Brent inches lower following US crude stock build
The front-month ICE Brent contract has lost $0.40/bbl on the day, to trade at $76.05/bbl at 09.00 GMT.
PHOTO: Oil barrels. Getty Images
Upward pressure:
Brent’s price found some support amid uncertainties over global oil supply this year.
Earlier this week, Bloomberg reported that eight members of the OPEC+ consortium may consider delaying the 2.2 million b/d supply increase, which was set to begin from April this year.

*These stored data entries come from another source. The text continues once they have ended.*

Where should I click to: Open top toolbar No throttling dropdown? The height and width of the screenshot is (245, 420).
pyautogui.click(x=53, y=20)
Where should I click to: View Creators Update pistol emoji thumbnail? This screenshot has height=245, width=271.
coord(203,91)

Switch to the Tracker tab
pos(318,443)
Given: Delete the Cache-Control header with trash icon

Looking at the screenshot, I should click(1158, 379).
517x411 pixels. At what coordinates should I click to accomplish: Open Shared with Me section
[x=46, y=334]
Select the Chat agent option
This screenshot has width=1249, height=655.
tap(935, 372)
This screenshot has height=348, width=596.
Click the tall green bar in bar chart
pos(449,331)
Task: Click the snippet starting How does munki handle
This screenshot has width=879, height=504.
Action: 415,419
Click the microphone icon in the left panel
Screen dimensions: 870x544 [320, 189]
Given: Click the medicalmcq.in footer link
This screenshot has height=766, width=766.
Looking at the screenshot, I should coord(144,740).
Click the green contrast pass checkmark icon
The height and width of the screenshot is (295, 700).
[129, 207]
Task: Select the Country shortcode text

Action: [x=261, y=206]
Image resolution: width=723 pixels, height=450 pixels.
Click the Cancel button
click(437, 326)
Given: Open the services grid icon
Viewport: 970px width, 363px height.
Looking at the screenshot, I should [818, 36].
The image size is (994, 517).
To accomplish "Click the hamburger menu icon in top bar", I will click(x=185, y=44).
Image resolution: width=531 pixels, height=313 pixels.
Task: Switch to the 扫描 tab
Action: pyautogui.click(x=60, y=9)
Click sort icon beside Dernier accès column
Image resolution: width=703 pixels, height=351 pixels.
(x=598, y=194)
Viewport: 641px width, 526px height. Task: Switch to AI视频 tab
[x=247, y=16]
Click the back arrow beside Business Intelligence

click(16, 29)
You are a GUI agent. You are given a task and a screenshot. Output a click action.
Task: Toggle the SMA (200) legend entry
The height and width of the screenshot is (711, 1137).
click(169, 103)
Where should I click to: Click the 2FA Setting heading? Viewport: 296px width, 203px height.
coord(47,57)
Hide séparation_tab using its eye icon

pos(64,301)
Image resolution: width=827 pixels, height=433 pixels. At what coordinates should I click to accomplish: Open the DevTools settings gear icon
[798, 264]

Disruptions to Kazakhstan’s oil exports have also supported Brent’s price this week. Several Ukrainian drones struck pipeline operator Caspian Pipeline Consortium’s (CPC) pumping station on Monday, temporarily shutting it down.
The facility is located in the Kavkazsky district of southern Russia and transports over two-thirds of all oil exports from Kazakhstan, and crude from Russian oil fields, including those in the Caspian Region, CPC said.
“Supply uncertainty continues to support the oil market, which faces multiple risks, including disruptions to Kazakh flows, the potential for a delay in the return of OPEC+ barrels,” two analysts from ING Bank noted.
Downward pressure:
Brent futures erased gains after the American Petroleum Institute (API) reported another spike in US crude stocks.
Crude oil inventories in the US surged by 3.34 million bbls in the week that ended 14 February, according to the API estimates.
Notably, a surge in US crude stocks can indicate a drop in oil demand, which can cap Brent's price rise. The broadly followed US government data on crude oil stockpiles from the US Energy Information Administration (EIA) is due later today.